=== LISTED RECORDS ===
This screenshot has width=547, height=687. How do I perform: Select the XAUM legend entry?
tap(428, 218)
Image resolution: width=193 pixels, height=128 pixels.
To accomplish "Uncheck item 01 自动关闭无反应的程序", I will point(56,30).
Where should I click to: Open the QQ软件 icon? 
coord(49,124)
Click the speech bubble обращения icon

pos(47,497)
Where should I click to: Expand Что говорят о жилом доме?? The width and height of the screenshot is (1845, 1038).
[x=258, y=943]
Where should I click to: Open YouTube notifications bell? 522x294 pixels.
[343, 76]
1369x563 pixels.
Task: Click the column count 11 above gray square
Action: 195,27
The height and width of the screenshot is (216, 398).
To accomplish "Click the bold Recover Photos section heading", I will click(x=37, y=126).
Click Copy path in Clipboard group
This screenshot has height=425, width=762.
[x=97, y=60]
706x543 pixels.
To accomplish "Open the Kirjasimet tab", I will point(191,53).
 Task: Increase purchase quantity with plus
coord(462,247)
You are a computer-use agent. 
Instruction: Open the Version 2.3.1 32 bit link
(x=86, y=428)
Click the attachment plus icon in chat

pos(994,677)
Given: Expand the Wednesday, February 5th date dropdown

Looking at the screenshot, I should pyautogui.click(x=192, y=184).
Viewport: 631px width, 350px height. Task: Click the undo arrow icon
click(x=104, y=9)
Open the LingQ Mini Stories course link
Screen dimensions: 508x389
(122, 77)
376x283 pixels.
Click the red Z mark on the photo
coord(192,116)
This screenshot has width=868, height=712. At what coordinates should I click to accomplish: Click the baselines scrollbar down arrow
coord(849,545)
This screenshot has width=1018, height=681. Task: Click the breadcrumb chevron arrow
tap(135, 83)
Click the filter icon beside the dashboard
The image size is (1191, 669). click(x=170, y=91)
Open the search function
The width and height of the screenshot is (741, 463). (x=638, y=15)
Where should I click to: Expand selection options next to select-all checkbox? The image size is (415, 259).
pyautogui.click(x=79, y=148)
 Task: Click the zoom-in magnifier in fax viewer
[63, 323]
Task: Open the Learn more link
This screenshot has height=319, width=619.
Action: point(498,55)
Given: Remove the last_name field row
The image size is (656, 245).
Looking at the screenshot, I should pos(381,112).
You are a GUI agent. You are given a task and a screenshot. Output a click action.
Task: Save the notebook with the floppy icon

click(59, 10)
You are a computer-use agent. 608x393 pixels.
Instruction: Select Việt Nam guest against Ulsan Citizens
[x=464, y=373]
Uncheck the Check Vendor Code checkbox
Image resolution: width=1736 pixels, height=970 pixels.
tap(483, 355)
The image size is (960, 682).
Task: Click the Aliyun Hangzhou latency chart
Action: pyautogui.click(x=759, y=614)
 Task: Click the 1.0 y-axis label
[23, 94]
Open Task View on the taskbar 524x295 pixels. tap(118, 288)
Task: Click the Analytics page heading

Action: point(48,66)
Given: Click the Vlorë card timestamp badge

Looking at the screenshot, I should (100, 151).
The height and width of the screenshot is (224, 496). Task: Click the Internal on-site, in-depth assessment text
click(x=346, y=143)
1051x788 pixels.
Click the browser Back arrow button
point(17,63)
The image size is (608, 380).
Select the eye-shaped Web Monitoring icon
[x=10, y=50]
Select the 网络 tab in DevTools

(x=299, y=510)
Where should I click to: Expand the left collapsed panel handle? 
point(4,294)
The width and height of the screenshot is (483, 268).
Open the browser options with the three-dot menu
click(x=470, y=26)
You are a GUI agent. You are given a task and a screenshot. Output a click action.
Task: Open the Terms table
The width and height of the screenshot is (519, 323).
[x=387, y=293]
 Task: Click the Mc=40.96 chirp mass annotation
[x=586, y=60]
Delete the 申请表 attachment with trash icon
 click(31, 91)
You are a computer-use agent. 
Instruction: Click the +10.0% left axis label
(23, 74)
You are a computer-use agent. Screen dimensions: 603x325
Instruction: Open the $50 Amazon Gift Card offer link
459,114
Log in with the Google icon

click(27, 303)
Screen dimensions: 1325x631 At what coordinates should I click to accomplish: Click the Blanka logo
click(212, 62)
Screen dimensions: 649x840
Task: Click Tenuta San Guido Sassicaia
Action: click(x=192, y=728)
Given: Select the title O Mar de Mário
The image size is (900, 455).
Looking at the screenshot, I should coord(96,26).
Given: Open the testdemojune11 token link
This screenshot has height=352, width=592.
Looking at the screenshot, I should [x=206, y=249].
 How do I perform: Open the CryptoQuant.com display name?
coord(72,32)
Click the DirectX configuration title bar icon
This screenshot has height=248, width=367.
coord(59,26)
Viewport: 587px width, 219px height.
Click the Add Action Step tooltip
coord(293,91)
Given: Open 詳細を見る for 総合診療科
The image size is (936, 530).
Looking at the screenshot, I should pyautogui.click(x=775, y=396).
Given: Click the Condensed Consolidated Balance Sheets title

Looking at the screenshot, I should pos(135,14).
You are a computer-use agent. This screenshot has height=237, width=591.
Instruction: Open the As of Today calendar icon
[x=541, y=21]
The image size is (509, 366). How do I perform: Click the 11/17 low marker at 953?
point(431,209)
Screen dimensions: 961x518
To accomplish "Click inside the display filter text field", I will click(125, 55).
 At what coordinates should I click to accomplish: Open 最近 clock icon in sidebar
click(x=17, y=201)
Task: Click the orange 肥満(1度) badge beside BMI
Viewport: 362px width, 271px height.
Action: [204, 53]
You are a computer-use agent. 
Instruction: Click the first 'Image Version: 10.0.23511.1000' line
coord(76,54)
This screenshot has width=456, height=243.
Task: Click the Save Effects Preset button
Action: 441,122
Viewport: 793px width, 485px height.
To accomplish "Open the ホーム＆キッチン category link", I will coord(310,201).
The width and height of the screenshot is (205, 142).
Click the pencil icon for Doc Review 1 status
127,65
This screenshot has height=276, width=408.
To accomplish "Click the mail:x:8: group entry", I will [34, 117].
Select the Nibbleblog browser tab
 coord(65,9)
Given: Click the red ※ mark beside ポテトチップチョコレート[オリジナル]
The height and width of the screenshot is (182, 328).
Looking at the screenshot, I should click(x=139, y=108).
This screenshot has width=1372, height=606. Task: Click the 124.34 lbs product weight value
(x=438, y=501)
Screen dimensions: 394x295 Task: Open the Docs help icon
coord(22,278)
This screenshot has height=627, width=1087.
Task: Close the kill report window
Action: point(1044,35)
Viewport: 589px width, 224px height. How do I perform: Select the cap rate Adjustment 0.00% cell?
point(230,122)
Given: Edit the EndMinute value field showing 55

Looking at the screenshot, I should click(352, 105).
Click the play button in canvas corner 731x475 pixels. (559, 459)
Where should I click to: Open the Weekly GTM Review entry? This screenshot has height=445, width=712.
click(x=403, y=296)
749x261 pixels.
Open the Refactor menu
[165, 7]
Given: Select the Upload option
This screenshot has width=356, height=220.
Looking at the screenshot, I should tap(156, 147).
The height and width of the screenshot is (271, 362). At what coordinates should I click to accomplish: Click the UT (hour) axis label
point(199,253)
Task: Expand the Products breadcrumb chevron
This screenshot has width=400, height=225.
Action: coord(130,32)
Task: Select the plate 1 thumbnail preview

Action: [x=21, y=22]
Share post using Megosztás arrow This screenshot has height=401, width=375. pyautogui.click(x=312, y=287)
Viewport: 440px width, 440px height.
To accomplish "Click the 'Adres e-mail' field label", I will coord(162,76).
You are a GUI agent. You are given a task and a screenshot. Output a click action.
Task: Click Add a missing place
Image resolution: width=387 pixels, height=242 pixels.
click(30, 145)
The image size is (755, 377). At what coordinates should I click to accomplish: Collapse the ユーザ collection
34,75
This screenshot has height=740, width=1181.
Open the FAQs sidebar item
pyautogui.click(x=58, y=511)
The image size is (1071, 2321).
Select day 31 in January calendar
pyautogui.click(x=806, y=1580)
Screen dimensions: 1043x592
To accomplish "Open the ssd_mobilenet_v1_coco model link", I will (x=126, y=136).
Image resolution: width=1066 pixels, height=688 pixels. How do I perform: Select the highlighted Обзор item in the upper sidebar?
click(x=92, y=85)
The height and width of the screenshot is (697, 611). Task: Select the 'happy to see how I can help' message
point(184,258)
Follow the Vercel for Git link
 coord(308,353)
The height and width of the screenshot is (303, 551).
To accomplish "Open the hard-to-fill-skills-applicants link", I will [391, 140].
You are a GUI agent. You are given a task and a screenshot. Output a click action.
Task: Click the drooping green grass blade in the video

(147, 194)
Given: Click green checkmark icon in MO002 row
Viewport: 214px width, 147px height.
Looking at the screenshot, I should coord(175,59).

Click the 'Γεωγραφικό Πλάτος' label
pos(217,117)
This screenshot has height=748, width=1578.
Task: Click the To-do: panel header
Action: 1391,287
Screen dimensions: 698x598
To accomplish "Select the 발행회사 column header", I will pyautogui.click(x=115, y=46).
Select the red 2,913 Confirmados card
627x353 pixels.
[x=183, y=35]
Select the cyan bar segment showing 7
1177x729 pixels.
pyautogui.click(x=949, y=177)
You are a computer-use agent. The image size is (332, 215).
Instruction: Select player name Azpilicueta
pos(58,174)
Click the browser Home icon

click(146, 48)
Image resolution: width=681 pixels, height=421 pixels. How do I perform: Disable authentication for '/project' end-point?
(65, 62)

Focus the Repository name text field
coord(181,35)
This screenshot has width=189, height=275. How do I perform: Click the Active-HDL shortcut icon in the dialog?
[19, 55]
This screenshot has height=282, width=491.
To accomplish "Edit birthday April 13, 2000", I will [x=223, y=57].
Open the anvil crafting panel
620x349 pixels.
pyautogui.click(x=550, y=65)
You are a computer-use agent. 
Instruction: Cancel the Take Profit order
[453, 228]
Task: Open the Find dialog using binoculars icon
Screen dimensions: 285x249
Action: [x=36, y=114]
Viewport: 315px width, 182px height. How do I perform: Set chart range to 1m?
===
> YOUR TASK
Which lines of the entries above contain the string "mail"? Copy each one.

> TASK RESULT
To accomplish "Click the mail:x:8: group entry", I will [34, 117].
To accomplish "Click the 'Adres e-mail' field label", I will coord(162,76).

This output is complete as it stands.